Automated Query Reformulation for Efficient Search based on Query Logs From Stack Overflow
This addresses the tedious task of query reformulation for developers, especially novices, on Stack Overflow, though it is incremental as it builds on existing deep learning methods for query reformulation.
The paper tackles the problem of inefficient search on Stack Overflow due to gaps between user intent and queries, and between queries and content, by proposing an automated query reformulation approach using deep learning. The result is a Transformer model that outperforms five state-of-the-art baselines, achieving boosts of 5.6% to 33.5% in ExactMatch and 4.8% to 14.4% in GLEU.

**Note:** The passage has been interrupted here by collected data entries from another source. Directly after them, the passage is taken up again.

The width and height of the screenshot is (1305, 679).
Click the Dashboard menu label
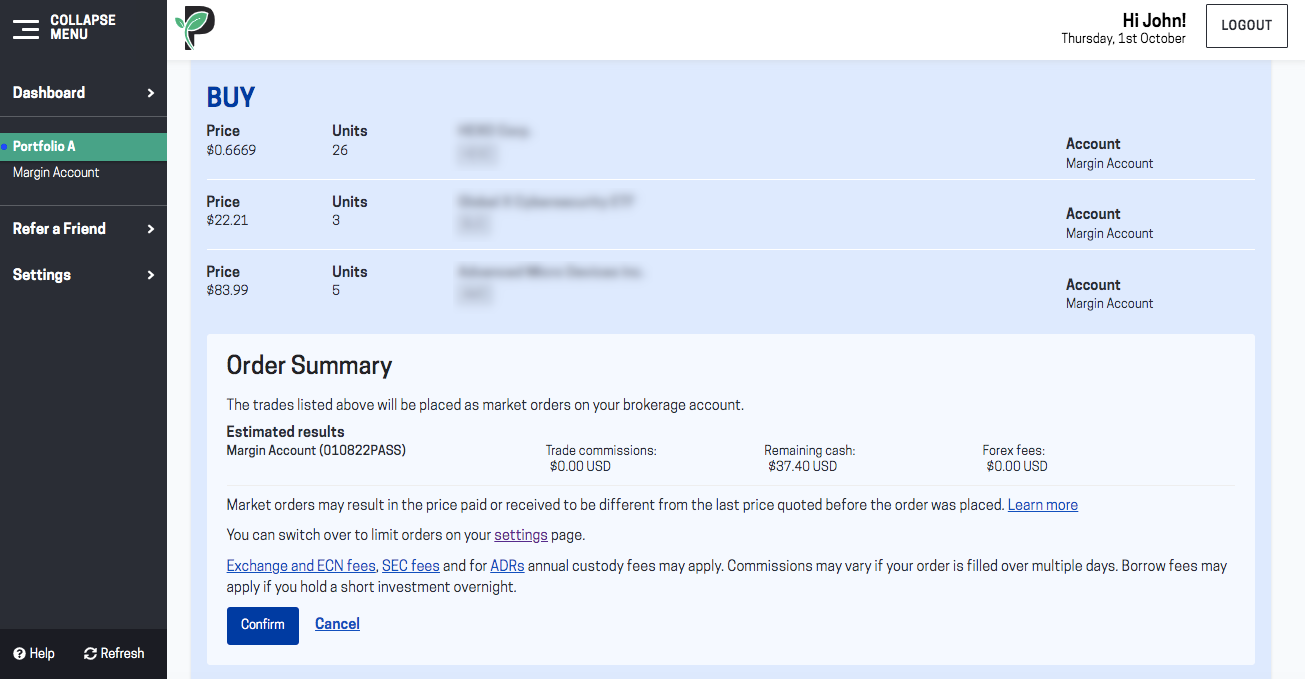49,93
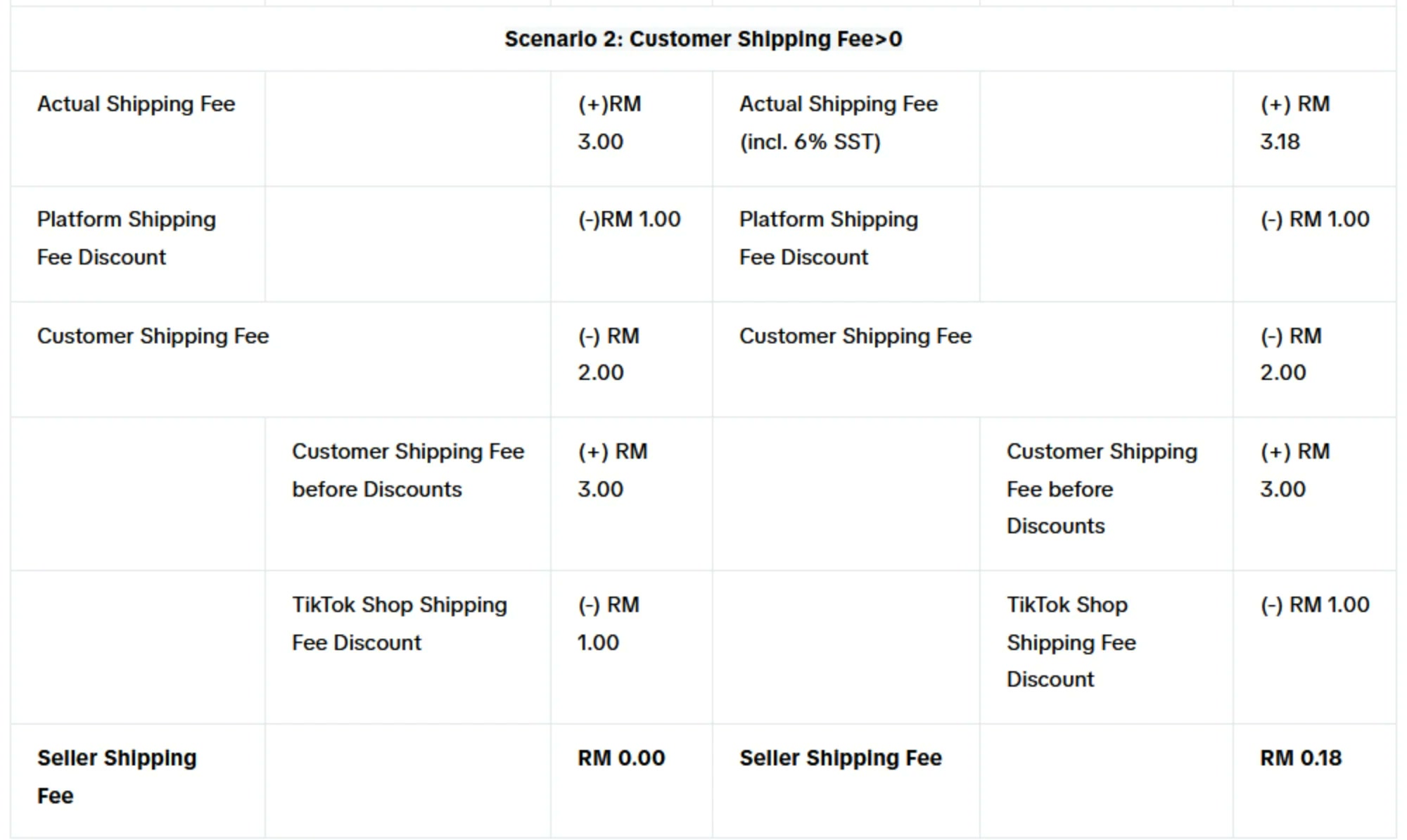
Task: Select the left (-) RM 2.00 customer fee value
Action: point(609,354)
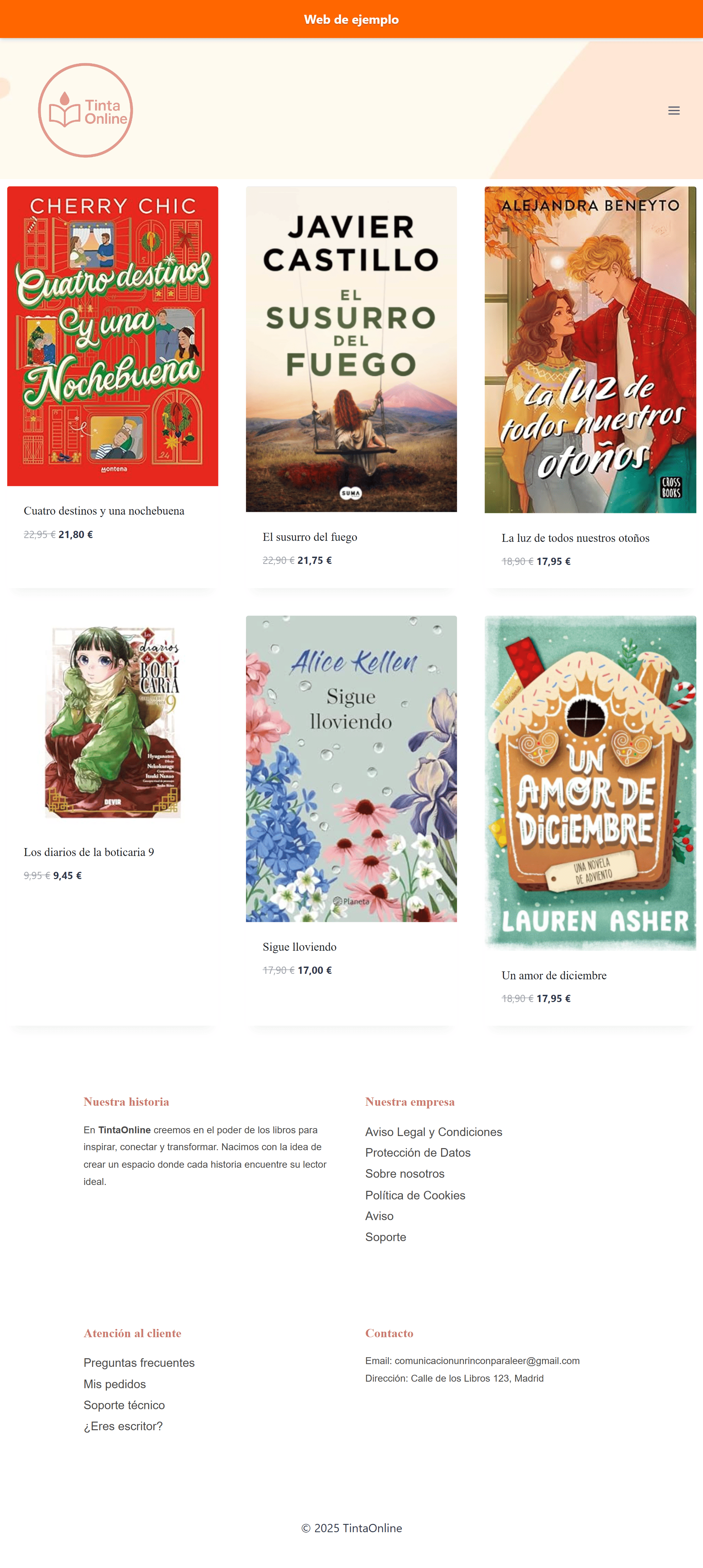Screen dimensions: 703x1568
Task: Click the Sigue lloviendo title link
Action: click(x=299, y=947)
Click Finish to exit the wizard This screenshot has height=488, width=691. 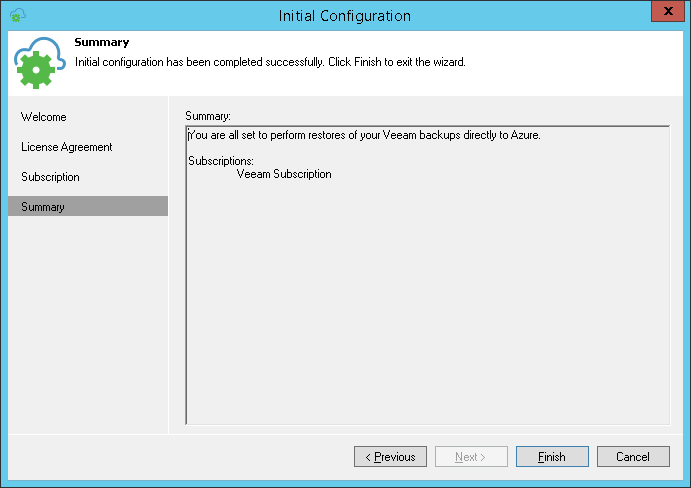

As a popular Q&A site for programming, Stack Overflow is a treasure for developers. However, the amount of questions and answers on Stack Overflow make it difficult for developers to efficiently locate the information they are looking for. There are two gaps leading to poor search results: the gap between the user's intention and the textual query, and the semantic gap between the query and the post content. Therefore, developers have to constantly reformulate their queries by correcting misspelled words, adding limitations to certain programming languages or platforms, etc. As query reformulation is tedious for developers, especially for novices, we propose an automated software-specific query reformulation approach based on deep learning. With query logs provided by Stack Overflow, we construct a large-scale query reformulation corpus, including the original queries and corresponding reformulated ones. Our approach trains a Transformer model that can automatically generate candidate reformulated queries when given the user's original query. The evaluation results show that our approach outperforms five state-of-the-art baselines, and achieves a 5.6% to 33.5% boost in terms of $\mathit{ExactMatch}$ and a 4.8% to 14.4% boost in terms of $\mathit{GLEU}$.